巧いこと僕たちの罠に引っかかってくれた鉄鉱石竜に対し、満面の笑みを作り、いつもの皮肉が自然と口から跳び出してしまう。
「―――アハ! 怒った? 怒っちゃった? でもね、僕はそれ以上に怒っているんだよ! 白黒やルスカを食おうとした罪は億死に値する、許されるとは思わないでね!―――【投擲鉄槍】!!」
勢いよく僕の足元から跳び出した【投擲鉄槍】によって、肩口の鱗を穿つことに成功した
やはり足止め中に検証した通り、貫通系の魔法は鉄鉱石竜には通用する。
もしかして、勝てるのではないか?
僕はそういう疑惑を持った。
となれば、自分とミミロが仕掛けた罠が生きる、活路が見えた。
さらに、いつの間にやら鉄鉱石竜を包んでいた“黒いオーラ”が消えている。
これは………
―――勝てる!
すぐさま疑惑は確信に変わった。
距離が50mくらい離れていることもあり、貫通には至らないのが残念だ。
射出スピードを速められないか、要検証だね。
こちらのペースに持ち込めていることに安堵し、いくらか心に余裕が産まれた。
時間稼ぎをしているだけで、ジンがここにやってきてくれるという目論見もある。
緊急事態には変わりないけど、勝機があるだけで心の持ち方が全然違う。
心に余裕が生まれると、同時にふつふつと怒りも湧いてきた。
僕たちの冒険者として最初の依頼をパーにされた怨み。
せっかく仲良くなれた、ジャムのおっさんの死。
それらの負の感情は僕の心の奥底でぐつぐつとにたぎって凝縮され、全部を八つ当たりで目の前の鉄鉱石竜にぶつけるためにため込む。
『GYAOOOOOOOOOOOOOOOOOOOOOOOOOOOOOOOO!!!!』
濃霧の中で、怒りに狂った焦点の合わない視線を僕に向ける鉄鉱石竜
周りが見えていないなら好都合。
ミミロトラップその2にて究極。

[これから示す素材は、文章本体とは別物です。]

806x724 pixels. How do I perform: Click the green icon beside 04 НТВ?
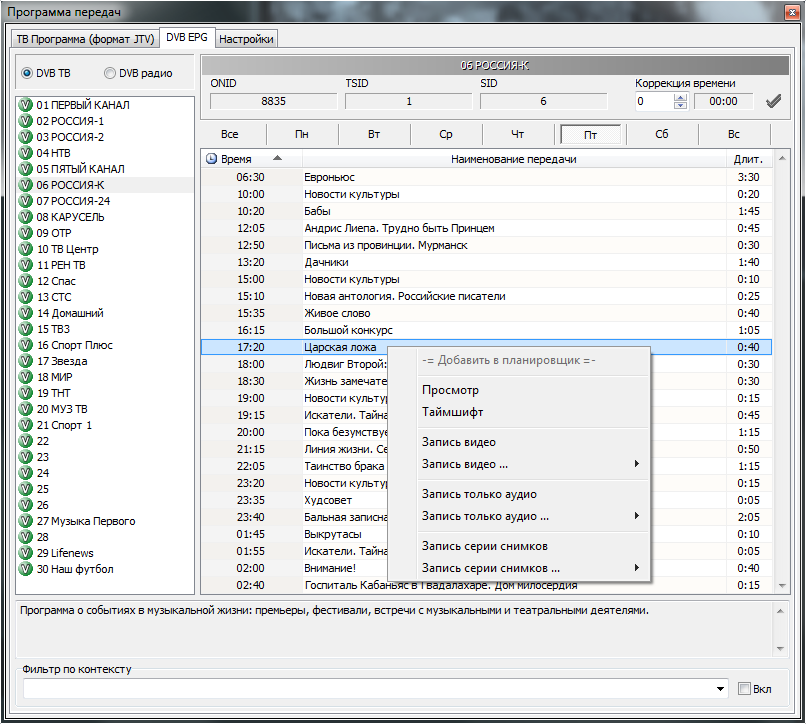[26, 153]
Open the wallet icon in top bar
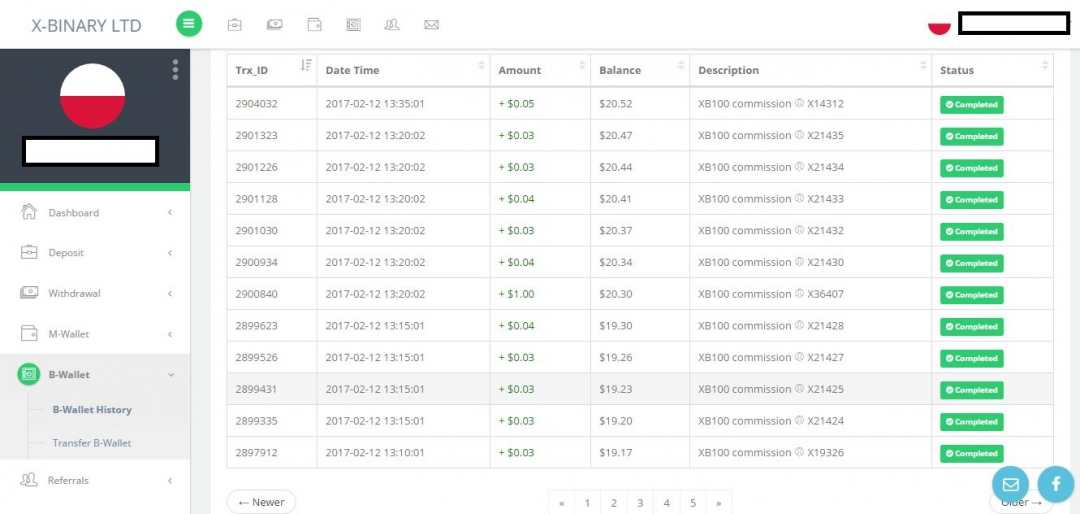Screen dimensions: 1080x514 (314, 25)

馬車の中で話した昔話とおふざけから生まれた最高傑作。『鉄鉱石竜ころころ』
罠を張る時間がなかったからこの二つしか作っていない。
発動しちゃえ!!
ここからは完全に僕たちのペースだ
もう何も怖くない
「みんな、準備できたよ! 僕とミミロのアホらしく大胆な作戦に恐れおののけバカトカゲ! 【暗幕】!!」
こうして、少々予定外なこともあったが作戦通りにうまいこと鉄鉱石竜が罠にはまり、鉄鉱石竜を串刺しにすることができた。